> [Required action]:
A line below contains "momondo is not the seller (61, 2388)", and a later one contains "babybilly.global@villagebaby.kr (61, 2372)". Repeat both, with every line between them, exactly.

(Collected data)
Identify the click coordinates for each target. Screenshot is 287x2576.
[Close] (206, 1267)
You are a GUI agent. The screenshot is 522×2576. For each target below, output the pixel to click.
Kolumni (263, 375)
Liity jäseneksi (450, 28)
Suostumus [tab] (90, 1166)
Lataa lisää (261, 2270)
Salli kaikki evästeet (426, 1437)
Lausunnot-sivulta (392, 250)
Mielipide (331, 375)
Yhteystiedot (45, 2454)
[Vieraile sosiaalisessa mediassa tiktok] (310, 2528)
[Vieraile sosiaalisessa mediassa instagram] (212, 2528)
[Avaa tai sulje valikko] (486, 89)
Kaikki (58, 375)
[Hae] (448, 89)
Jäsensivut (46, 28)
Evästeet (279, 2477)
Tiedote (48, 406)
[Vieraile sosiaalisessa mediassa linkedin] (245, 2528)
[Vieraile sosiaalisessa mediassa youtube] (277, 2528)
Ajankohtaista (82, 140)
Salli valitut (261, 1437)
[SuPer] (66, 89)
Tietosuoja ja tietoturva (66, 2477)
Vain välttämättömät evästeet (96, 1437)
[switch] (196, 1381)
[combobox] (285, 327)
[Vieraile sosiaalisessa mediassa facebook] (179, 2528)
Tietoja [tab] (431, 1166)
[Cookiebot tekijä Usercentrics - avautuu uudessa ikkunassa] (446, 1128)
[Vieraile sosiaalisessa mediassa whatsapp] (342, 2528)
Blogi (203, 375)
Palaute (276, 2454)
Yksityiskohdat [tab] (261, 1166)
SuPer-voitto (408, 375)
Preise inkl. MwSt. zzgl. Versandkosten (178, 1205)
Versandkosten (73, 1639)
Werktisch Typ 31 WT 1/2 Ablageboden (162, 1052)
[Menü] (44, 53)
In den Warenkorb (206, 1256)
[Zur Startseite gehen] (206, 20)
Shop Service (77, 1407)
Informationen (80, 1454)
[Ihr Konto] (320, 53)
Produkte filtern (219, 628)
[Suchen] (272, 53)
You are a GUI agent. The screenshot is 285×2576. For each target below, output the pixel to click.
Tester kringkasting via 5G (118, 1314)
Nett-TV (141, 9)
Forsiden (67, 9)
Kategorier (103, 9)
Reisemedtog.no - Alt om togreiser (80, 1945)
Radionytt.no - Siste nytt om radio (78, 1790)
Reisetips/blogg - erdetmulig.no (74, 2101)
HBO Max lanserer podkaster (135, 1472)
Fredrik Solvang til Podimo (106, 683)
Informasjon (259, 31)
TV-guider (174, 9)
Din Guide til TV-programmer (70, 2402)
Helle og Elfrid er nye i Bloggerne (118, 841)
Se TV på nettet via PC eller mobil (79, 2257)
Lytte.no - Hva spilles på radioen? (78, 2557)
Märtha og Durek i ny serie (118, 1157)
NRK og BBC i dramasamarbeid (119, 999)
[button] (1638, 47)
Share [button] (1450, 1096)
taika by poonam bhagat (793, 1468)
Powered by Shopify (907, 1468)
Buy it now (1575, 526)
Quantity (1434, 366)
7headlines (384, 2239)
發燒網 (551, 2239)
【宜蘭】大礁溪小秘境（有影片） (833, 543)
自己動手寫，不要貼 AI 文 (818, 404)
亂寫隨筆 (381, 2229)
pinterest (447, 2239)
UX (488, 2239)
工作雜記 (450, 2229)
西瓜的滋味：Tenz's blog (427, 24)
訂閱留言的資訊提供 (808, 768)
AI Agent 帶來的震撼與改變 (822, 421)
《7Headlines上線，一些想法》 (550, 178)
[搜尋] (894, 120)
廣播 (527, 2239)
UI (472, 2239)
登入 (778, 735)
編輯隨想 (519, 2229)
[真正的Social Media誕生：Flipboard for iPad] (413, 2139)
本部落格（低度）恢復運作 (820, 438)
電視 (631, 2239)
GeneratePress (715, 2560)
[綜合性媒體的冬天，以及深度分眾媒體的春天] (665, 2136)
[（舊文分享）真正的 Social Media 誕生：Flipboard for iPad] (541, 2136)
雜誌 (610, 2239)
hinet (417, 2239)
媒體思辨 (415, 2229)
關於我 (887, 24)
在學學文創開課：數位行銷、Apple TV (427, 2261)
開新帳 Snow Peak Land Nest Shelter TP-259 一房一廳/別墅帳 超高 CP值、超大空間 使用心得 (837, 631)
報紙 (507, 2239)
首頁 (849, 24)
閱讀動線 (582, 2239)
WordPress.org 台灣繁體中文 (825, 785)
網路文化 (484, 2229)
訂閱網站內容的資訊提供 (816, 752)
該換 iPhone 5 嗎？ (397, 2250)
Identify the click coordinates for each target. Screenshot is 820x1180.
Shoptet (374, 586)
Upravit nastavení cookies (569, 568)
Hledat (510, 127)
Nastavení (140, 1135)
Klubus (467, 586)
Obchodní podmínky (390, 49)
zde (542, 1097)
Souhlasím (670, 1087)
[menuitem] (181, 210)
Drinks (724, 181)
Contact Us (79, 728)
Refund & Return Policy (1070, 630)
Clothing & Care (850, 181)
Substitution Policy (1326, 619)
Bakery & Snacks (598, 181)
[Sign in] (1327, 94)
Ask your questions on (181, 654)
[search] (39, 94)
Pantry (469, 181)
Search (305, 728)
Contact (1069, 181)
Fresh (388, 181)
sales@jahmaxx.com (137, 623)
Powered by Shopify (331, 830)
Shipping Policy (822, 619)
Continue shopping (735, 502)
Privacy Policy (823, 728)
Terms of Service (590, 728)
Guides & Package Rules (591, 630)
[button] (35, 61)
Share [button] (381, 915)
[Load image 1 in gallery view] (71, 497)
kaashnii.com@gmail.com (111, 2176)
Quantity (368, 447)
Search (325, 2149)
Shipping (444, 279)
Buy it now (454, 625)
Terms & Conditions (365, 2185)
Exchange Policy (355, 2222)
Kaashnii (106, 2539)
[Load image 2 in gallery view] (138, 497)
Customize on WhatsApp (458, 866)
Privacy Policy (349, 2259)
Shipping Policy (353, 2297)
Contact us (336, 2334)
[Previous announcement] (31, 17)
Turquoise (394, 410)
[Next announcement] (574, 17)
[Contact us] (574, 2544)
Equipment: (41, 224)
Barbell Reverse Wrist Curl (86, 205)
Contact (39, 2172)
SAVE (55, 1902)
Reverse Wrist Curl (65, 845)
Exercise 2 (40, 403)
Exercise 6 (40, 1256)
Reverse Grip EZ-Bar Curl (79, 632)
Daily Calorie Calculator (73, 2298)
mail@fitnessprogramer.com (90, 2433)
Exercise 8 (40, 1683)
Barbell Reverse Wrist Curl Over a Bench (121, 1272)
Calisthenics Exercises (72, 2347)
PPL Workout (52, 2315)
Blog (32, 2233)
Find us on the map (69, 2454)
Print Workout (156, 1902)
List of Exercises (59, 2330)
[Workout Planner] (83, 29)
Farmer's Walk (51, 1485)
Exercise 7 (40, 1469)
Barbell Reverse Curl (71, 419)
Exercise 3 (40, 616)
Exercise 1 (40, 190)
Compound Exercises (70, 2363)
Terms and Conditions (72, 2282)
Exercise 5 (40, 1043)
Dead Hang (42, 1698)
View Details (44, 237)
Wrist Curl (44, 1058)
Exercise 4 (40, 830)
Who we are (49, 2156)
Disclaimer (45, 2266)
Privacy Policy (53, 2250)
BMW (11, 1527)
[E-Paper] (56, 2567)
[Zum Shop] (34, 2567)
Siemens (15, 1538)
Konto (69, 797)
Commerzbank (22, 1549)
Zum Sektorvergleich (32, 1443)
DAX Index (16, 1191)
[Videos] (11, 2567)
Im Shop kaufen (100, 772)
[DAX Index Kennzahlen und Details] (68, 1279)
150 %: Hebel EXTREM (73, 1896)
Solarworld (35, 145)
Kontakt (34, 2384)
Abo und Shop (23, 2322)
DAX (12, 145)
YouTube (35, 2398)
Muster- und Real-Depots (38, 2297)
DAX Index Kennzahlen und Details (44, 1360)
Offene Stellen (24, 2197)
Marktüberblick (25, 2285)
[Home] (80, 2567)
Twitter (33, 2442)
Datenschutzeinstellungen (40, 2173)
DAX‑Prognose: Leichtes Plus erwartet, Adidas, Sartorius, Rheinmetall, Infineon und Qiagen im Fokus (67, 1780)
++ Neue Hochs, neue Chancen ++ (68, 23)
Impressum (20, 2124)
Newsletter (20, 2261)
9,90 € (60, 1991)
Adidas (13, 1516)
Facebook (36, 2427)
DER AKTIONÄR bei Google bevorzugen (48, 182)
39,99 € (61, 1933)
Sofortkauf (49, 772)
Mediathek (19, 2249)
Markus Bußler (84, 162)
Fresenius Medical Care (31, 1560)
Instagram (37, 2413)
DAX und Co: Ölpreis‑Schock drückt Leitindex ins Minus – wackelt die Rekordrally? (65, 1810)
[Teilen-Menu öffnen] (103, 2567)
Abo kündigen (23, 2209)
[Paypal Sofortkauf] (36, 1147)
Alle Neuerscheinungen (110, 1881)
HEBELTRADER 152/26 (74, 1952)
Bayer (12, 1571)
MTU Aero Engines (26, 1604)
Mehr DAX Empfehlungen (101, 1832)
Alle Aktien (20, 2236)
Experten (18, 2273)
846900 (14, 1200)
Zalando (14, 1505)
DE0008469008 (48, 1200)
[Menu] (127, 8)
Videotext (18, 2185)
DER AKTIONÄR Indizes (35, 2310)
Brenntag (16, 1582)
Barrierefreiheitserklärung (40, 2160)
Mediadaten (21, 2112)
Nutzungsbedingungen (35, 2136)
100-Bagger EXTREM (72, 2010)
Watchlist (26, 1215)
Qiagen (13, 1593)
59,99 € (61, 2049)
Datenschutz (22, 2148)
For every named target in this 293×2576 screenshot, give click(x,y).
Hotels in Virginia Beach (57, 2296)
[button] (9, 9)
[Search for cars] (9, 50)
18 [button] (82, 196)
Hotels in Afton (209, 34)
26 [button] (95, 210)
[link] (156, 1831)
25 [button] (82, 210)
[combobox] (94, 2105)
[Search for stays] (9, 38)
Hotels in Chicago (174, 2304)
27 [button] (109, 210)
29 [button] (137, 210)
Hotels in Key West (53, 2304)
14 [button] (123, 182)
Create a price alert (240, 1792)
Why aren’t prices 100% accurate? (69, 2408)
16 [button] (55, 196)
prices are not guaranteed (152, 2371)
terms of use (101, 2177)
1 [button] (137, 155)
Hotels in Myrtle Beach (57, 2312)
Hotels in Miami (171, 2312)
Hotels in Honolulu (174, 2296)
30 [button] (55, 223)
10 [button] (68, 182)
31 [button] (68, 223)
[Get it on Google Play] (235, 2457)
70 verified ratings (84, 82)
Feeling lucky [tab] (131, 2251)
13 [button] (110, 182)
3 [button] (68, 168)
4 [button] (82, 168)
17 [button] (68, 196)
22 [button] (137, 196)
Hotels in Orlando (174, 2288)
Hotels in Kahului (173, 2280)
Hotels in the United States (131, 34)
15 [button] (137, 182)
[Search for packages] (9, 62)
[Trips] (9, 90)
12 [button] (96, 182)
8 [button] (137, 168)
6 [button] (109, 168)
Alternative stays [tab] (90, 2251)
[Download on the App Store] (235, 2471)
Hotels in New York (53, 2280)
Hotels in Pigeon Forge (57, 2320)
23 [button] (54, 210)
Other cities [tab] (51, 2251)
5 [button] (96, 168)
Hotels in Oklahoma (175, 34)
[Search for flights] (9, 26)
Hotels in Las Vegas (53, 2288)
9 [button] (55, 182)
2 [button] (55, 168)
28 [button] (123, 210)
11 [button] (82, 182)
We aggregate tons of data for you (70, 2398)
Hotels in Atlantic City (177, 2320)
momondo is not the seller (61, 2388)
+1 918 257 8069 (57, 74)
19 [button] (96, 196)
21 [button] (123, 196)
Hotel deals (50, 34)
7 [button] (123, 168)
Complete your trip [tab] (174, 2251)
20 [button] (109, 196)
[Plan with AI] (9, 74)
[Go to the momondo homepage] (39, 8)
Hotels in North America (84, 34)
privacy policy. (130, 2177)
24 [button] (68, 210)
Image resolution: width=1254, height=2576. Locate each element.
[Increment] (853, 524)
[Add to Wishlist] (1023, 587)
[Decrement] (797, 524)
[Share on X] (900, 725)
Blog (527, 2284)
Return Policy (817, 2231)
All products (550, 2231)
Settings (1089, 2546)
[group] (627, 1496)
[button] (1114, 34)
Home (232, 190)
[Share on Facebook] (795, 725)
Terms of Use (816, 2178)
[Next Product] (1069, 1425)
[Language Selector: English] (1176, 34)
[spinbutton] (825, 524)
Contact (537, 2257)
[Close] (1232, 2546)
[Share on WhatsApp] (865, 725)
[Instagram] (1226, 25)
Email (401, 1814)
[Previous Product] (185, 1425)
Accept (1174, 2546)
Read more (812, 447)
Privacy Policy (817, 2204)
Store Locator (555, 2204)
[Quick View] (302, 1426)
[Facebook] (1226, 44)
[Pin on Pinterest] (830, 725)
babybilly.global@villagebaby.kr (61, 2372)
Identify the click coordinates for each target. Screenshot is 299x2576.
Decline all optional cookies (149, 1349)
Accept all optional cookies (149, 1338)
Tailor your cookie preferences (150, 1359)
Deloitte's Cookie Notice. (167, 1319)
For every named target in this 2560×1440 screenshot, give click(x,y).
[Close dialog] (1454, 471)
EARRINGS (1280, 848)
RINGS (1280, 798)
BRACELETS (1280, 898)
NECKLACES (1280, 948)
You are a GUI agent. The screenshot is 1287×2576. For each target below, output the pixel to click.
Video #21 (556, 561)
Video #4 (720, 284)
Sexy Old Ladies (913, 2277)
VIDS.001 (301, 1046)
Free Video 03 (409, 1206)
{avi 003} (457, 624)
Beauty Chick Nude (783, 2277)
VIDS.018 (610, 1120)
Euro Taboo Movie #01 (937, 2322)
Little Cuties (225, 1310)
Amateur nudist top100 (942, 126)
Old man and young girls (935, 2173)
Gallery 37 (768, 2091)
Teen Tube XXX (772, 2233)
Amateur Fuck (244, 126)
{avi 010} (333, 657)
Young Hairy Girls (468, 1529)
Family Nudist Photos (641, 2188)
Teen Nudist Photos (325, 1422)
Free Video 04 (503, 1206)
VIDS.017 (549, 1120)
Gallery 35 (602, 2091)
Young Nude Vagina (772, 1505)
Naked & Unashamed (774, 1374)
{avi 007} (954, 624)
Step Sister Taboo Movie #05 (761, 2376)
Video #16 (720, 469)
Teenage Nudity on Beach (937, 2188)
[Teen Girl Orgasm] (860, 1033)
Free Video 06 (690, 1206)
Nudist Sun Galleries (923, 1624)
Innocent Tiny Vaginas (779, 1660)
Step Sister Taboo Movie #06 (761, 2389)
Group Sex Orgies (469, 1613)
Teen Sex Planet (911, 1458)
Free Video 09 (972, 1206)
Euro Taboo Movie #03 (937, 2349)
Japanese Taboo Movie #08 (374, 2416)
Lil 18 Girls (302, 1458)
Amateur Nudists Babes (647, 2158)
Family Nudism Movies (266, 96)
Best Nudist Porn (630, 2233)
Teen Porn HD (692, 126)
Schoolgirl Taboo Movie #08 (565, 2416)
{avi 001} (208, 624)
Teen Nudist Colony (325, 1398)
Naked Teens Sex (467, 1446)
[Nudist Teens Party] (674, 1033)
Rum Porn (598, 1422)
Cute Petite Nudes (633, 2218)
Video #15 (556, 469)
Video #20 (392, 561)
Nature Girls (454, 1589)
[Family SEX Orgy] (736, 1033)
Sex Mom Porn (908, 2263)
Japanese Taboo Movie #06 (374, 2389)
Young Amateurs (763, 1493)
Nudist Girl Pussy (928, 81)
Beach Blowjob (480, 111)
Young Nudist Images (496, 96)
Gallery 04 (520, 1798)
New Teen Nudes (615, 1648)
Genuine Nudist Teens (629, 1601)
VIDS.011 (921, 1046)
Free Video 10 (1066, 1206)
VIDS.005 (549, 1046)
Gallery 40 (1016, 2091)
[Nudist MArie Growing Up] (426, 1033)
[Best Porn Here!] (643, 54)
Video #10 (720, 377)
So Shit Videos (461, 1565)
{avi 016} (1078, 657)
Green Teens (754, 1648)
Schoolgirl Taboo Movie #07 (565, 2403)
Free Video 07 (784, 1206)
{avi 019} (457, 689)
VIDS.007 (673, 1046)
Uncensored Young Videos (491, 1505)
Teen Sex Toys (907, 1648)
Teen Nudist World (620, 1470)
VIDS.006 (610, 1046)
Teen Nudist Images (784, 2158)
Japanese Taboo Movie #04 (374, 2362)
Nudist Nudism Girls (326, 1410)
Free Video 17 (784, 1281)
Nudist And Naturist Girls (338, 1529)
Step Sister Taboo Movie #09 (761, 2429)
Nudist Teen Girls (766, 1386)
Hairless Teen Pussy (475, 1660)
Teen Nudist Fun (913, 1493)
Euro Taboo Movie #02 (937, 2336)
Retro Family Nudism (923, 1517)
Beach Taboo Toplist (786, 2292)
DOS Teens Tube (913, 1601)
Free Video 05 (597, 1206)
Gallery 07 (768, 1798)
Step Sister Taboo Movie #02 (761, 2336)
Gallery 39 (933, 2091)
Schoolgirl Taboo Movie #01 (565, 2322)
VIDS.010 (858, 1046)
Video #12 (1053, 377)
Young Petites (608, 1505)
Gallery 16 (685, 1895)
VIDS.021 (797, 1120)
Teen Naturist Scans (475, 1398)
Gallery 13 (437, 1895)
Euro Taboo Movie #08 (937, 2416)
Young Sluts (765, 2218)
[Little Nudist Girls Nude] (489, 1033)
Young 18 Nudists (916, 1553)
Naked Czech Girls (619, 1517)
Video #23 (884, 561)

> [Exercise answer]:
momondo is not the seller (61, 2388)
+1 918 257 8069 (57, 74)
19 [button] (96, 196)
21 [button] (123, 196)
Hotel deals (50, 34)
7 [button] (123, 168)
Complete your trip [tab] (174, 2251)
20 [button] (109, 196)
[Plan with AI] (9, 74)
[Go to the momondo homepage] (39, 8)
Hotels in North America (84, 34)
privacy policy. (130, 2177)
24 [button] (68, 210)
Image resolution: width=1254, height=2576. Locate each element.
[Increment] (853, 524)
[Add to Wishlist] (1023, 587)
[Decrement] (797, 524)
[Share on X] (900, 725)
Blog (527, 2284)
Return Policy (817, 2231)
All products (550, 2231)
Settings (1089, 2546)
[group] (627, 1496)
[button] (1114, 34)
Home (232, 190)
[Share on Facebook] (795, 725)
Terms of Use (816, 2178)
[Next Product] (1069, 1425)
[Language Selector: English] (1176, 34)
[spinbutton] (825, 524)
Contact (537, 2257)
[Close] (1232, 2546)
[Share on WhatsApp] (865, 725)
[Instagram] (1226, 25)
Email (401, 1814)
[Previous Product] (185, 1425)
Accept (1174, 2546)
Read more (812, 447)
Privacy Policy (817, 2204)
Store Locator (555, 2204)
[Quick View] (302, 1426)
[Facebook] (1226, 44)
[Pin on Pinterest] (830, 725)
babybilly.global@villagebaby.kr (61, 2372)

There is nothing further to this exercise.